SULLIVAN, NEIL M., GREG L. WHITTLE, and CHRISTOPHER G. ST. C. KENDALL, Department of Geological Sciences, The University of South Carolina, Columbia, SC; ALLEN LOWRIE, Consultant, Picayne, MS; ROBERT L. CANNON, Department of Computer Sciences, The University of South Carolina, Columbia, SC; PHILIP MOORE, Department of Geological Sciences, The University of South Carolina, Columbia, SC; and DOUGLAS R. HELLMANN and KEITH SPAINHOUR, Department of Computer Sciences, The University of South Carolina, Columbia, SC

ABSTRACT: Variations Explained Between the Sequence Stratigraphy of East and West Offshore Louisiana Using a Sedimentary Simulation

Sedimentation, subsidence, and sea level oscillation are the three major interrelated quantifiable processes controlling the geologic evolution of a passive continental margin. A forward modeling of simulated sedimentary fill (SEDPAK) was used to analyze the rates of these three processes at different portions of the Louisiana shelfbreak, starting from specified initial conditions dictated by seismic interpretation. Iterative modeling allowed the effects of these processes to be calculated until the simulations matched the original data.
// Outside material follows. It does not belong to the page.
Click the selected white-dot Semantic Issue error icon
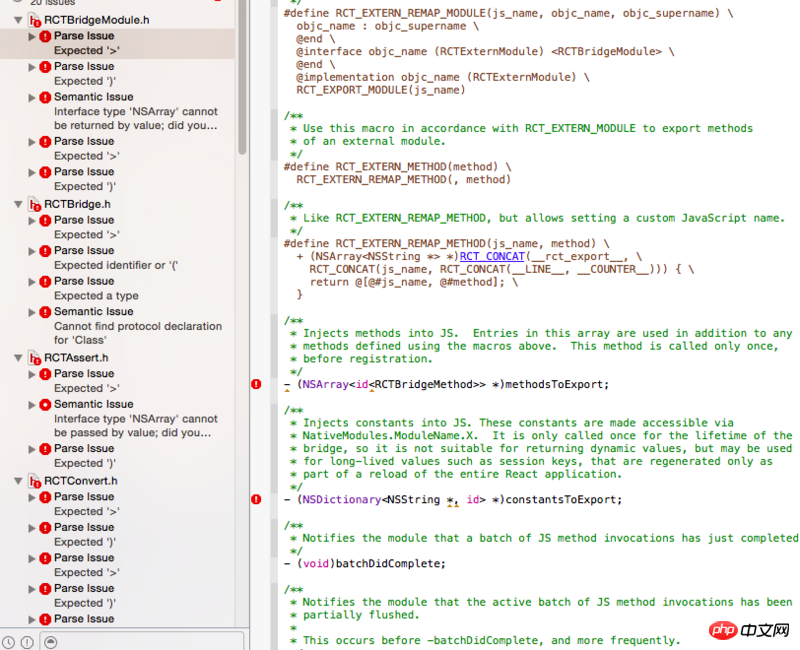Viewport: 800px width, 650px height. [45, 404]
Geologic differences between eastern and western offshore Louisiana (Mississippi Canyon Lease Area versus Garden Banks/Green Canyon Lease Areas) can be seen in the seismic stratigraphy and paleo-physiography of the outer shelf/upper slope. In the Mississippi Canyon Area, the shelfbreak retreated 6 miles (11 km) from 10.0 to 8.2 Mybp, then advanced 55 miles (100 km) from 8.2 to 2.8 Mybp, followed by a retreat of 30 miles (54 km). In contrast, in the western Louisiana offshore the shelfbreak prograded 100 miles (185 km)during the last 6.7 Mybp. These stratigraphic differences were dated and the ecological determination of "shelfbreak" was defined by foraminiferal analyses of well cuttings. Variations between eastern and western offshore Louisiana modeled include: lithologies, rates of d position and subsidence, sealevel oscillations, tectonic motions, salt movements, and compaction effects. The simulations show that sediment supply and tectonic accomodation can control the position of the basin margin independent of sea level variation. This approach fosters the testing of reasonable solutions to a non-unique answer.

AAPG Search and Discovery Article #90987©1993 AAPG Annual Convention, New Orleans, Louisiana, April 25-28, 1993.